Cependant les Anglais avaient des doutes sur les dispositions des Abénaquis, qui leur faisaient des menaces (Jeffery), et ils crurent qu'il y aurait plus de sûreté pour eux s'ils avaient des otages entre leurs mains; ils employèrent, pour s'en procurer, divers moyens qui passèrent pour des trahisons et les rendirent odieux aux Sauvages, qui commencèrent à murmurer. Le gouverneur de la Nouvelle-Angleterre, craignant un soulèvement, leur fit demander une conférence pour terminer leurs difficultés à l'amiable. Les Abénaquis y consentirent; mais le gouverneur n'y vint point; ce qui blessa profondément ces hommes susceptibles et fiers. Ils auraient pris les armes sans le P. de la Chasse, supérieur général des missions dans ces quartiers, et le P. Rasle, qui les engagèrent à écrire à Boston pour demander les otages qu'on leur avait surpris, et pour sommer les Anglais de sortir du pays dans deux mois. Cette lettre étant restée sans réponse, le marquis de Vaudreuil eut besoin de toute son influence pour les empêcher de commencer les hostilités: cela se passait en 1721.
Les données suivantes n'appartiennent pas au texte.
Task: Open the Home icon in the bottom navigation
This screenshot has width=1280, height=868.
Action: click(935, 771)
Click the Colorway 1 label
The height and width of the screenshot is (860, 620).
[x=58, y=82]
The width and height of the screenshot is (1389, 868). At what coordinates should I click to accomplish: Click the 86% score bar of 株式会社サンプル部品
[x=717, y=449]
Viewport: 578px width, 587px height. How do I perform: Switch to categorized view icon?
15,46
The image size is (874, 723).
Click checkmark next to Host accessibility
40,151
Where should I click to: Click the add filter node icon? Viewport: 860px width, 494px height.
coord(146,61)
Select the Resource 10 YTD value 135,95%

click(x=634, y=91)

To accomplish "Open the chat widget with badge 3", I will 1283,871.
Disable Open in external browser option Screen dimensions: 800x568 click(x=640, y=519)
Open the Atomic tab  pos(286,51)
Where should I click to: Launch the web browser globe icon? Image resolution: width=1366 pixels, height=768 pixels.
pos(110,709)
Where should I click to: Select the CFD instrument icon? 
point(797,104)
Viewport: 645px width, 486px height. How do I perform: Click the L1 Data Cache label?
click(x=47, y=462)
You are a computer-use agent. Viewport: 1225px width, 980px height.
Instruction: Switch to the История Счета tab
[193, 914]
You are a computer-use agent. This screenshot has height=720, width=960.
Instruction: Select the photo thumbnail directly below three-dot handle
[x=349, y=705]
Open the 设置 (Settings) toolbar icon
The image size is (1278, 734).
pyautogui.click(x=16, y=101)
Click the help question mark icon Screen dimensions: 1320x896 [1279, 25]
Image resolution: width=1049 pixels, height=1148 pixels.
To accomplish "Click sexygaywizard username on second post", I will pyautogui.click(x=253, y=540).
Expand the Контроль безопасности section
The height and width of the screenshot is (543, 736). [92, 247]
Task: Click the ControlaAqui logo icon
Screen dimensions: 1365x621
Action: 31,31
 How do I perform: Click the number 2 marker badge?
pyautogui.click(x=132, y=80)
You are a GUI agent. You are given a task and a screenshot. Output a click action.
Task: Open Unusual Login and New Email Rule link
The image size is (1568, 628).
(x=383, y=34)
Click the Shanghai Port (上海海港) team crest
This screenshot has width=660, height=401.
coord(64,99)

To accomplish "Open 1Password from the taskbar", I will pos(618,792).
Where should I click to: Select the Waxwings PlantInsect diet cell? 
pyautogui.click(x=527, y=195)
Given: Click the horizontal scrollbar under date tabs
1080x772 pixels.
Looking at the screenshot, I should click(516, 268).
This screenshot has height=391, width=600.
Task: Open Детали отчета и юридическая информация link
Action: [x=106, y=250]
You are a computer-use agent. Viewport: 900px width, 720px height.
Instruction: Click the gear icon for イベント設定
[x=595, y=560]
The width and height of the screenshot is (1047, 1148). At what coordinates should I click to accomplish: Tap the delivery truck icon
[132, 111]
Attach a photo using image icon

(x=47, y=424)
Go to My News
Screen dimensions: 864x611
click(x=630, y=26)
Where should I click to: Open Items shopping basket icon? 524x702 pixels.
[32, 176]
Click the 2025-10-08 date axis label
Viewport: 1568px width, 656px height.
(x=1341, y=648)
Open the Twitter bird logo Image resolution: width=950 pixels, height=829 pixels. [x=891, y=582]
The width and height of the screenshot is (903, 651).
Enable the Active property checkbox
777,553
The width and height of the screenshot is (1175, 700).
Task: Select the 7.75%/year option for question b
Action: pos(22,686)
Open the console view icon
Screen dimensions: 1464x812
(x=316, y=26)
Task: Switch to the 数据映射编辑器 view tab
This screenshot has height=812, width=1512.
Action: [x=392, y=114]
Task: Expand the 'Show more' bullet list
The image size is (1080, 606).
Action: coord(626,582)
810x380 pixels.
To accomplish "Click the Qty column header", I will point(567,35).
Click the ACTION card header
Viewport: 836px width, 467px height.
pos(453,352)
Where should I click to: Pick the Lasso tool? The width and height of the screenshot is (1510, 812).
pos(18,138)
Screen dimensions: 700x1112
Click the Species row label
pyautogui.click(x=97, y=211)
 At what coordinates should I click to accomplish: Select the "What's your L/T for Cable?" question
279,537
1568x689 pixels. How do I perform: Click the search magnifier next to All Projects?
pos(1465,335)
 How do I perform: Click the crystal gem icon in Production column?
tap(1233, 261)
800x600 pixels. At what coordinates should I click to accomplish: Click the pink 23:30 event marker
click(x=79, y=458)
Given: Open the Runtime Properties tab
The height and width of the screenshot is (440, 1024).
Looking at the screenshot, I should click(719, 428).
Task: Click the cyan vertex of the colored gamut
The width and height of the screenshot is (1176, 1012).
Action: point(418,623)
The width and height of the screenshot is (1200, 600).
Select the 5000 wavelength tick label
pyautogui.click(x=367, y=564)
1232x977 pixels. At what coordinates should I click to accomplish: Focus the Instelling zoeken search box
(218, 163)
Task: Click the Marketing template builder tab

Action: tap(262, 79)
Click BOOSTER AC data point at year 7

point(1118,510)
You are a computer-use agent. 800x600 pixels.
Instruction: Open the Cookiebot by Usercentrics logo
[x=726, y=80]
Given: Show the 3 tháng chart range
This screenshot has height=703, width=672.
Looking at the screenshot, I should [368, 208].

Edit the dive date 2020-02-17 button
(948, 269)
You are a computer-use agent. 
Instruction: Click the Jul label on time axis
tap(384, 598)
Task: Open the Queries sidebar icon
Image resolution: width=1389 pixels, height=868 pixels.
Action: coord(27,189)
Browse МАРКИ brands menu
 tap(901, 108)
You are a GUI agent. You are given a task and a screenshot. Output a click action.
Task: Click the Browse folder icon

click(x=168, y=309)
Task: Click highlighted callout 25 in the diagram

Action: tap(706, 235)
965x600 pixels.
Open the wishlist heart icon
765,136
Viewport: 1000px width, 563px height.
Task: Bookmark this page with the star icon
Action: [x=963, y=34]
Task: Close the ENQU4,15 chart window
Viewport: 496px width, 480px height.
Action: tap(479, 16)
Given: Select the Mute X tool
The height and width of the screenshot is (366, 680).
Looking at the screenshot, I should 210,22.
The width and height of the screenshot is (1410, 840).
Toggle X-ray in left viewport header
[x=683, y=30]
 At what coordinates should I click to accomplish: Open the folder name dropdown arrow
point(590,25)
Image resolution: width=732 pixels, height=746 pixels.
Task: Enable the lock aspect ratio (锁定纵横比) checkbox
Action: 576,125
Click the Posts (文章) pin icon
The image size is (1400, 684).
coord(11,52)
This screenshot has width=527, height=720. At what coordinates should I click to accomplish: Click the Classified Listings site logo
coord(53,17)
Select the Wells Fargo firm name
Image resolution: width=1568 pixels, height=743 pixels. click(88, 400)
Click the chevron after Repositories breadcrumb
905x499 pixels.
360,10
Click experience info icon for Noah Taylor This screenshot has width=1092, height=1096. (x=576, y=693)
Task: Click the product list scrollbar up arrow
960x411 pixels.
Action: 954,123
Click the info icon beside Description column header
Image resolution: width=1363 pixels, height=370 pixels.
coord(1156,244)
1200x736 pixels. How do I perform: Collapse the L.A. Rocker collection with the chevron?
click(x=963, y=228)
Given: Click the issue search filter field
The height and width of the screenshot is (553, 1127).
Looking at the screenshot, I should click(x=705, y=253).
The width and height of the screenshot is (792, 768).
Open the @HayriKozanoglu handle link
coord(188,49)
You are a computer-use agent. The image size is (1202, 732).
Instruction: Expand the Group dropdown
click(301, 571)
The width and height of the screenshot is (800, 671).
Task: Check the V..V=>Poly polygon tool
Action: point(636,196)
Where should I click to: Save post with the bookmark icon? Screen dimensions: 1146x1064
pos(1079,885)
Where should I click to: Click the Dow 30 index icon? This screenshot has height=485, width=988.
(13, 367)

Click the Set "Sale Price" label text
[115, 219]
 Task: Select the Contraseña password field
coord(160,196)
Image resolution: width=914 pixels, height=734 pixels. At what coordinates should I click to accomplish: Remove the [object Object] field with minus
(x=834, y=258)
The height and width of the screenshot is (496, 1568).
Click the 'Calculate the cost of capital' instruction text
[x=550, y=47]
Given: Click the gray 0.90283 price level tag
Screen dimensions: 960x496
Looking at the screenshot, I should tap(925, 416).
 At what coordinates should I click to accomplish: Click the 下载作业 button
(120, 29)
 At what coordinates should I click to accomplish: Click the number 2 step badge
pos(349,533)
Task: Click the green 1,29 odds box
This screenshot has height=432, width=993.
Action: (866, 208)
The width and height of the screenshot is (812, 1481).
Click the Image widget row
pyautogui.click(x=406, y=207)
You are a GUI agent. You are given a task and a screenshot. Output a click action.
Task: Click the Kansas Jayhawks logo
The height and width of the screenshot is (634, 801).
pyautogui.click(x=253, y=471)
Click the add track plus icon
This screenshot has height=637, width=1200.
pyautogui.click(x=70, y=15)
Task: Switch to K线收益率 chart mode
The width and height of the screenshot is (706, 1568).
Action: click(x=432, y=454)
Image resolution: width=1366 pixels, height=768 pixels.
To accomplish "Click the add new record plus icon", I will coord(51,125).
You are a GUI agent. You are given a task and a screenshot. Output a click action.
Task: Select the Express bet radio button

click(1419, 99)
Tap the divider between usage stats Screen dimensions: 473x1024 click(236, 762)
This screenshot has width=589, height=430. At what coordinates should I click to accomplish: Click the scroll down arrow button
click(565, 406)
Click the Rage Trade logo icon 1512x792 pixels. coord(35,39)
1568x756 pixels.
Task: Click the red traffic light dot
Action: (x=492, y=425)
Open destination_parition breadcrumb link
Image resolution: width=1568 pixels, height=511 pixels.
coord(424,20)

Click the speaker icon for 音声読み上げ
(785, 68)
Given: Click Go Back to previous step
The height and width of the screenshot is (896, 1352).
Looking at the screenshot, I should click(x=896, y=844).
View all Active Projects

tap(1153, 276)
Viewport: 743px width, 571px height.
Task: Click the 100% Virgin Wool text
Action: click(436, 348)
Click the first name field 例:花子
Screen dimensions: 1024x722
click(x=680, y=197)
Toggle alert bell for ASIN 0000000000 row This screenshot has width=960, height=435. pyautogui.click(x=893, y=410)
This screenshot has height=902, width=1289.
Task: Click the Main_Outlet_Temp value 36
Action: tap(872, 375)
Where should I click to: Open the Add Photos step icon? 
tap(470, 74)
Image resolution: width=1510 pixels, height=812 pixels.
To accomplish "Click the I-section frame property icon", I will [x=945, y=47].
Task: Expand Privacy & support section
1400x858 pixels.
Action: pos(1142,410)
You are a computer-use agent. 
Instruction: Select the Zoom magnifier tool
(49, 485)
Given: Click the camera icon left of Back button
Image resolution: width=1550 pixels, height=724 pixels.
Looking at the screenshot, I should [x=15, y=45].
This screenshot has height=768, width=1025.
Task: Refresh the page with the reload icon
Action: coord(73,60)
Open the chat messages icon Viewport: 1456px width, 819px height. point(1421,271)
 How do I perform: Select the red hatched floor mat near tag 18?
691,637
Cependant les Américains attribuaient l'antipathie des naturels aux discours des Jésuites. On sait qu'ils portaient une haine profonde à ces missionnaires qu'ils voyaient comme des fantômes attachés dans les forêts aux pas des Indiens, pour leur souffler à l'oreille la guerre contre eux, et l'horreur de leur nom. Ils crurent que le P. Rasle était l'auteur de ce qui ne devait être attribué qu'à leur ambition; et tandis que ce Jésuite employait toute son influence pour empêcher les Abénaquis de les attaquer, ils mettaient sa tête à prix et envoyaient vainement 200 hommes pour le saisir dans le village indien où il faisait ordinairement sa résidence. Ils furent plus heureux à l'égard du baron de St.-Castin, chef des Abénaquis et fils de l'ancien officier du régiment de Carignan, qui s'était aussi, lui, attiré leur vengeance. Il demeurait sur le bord de la mer. Un vaisseau bien connu parut un jour sur la côte; il y monta comme il faisait quelquefois pour visiter le capitaine; mais dès qu'il fut à bord il fut déclaré prisonnier et conduit à Boston (janvier 1721), où on le traita comme un criminel. Il y fut retenu plusieurs mois, malgré les réclamations de M. de Vaudreuil. Ayant été enfin élargi, il passa en France peu de temps après pour recueillir l'héritage de son père dans le Béarn; il ne revint point en Amérique.